As a personal-injury lawyer, Fitzsimmons thought what he saw in Webster was an obvious case of a man suffering a closed-head injury—the kind he’d seen plenty of times in people who had suffered through car crashes and industrial accidents. No fracture, no signs of physical damage to the skull, but sometimes severe psychiatric problems, memory loss, personality changes, aggressive behavior.

"Please help me," Mike Webster said.

It took Fitzsimmons a year and a half to hunt down all of Webster’s medical records, scattered in doctors’ offices throughout western Pennsylvania and West Virginia. He sent Webster for four separate medical evaluations, and all four doctors confirmed Fitzsimmons’s suspicion: closed-head injury as a result of multiple concussions.

Fitzsimmons filed the disability claim with the NFL. There are several levels of disability with the NFL, and Mike Webster was awarded the lowest one: partial, about $3,000 a month.

Fitzsimmons said, "Oh, please." He said if ever there was a guy who qualified for the highest, it was Mike Webster. The highest level was "total disability, football-related," reserved for those who were disabled as a result of playing the game. It would yield Webster as much as $12,000 a month. Fitzsimmons said to the NFL, "Four doctors—all with the same diagnosis!"

The NFL said no. Four doctors were not enough. They wanted Webster seen by their own doctor. So their own doctor examined Webster...and concurred with the other four: closed-head injury. Football-related.
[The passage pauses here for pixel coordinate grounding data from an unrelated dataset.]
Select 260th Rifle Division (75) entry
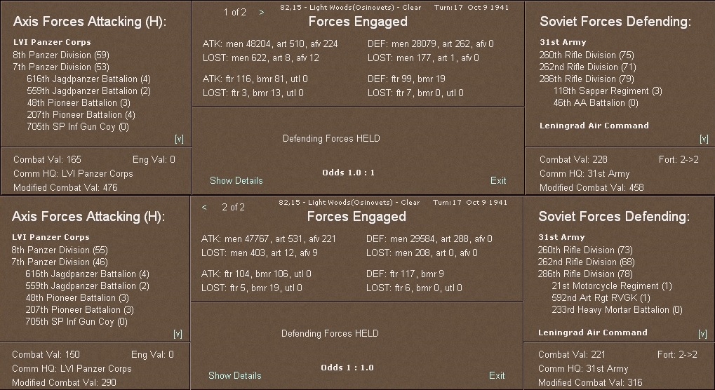This screenshot has width=715, height=390. tap(587, 55)
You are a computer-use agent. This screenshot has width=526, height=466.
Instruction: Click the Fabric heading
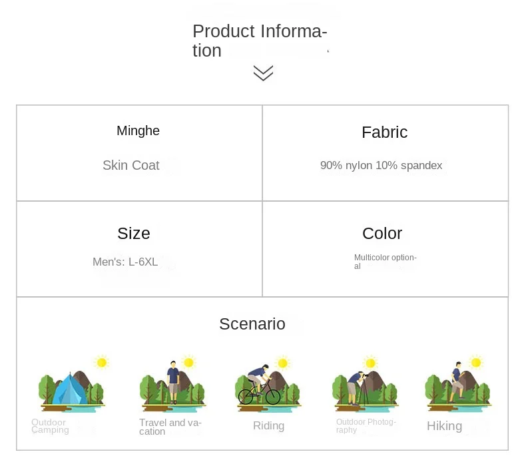point(384,132)
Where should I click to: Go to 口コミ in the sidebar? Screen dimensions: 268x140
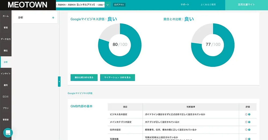6,97

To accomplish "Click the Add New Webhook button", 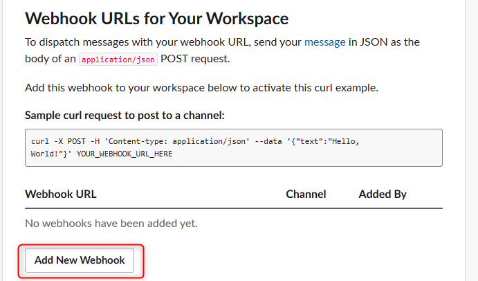I will click(80, 260).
The NFL pension board voted unanimously for partial disability anyway.

Fitzsimmons said, "You have got to be kidding me." He filed an appeal with the U.S. District Court in Baltimore, where the pension board is headquartered. The judge reversed the decision of the NFL pension board—the first time in history any such action had been taken against the NFL.

And yet still the NFL fought. They took the case to federal court. They said Mike Webster—who had endured probably 25,000 violent collisions during his career and now was living on Pringles and Little Debbie pecan rolls, who was occasionally catatonic, in a fetal position for days—they said Mike Webster didn’t qualify for full disability.*

Mike Webster and Bob Fitzsimmons grew close during those days. In fact, Mike Webster clung to Fitzsimmons like a baby to his mamma. He took to sleeping in the parking lot, waiting for Fitzsimmons to show up for work. He would stay there all day, just watching, waiting, and when Fitzsimmons would go home, Mike Webster would go back to his truck and write him letters. Hundreds and hundreds of letters. "Dear Bob, Thank you for helping me. We’ve got to keep up the fight. We have to see this thing through." And then he would start talking about wars. And blood splattering. The letters would inevitably trail off into the mutterings of a madman.

And now he was dead.

Bob Fitzsimmons did not know what in the world to say, in 2002, to the man with the thick accent who called from the Pittsburgh coroner’s office, four days after Mike Webster died of a heart attack, asking to study Webster’s brain. Fitzsimmons was, in truth, grieving his client’s death deeply; Mike Webster had been living for nothing but the case, the appeal, the last victory against a multibillion-dollar entertainment industry that seemed to have used him, allowed him to become destroyed, and then threw him away like a rotten piece of meat.

And now he was dead.

"Yes," Fitzsimmons said. And he gave Omalu the brain.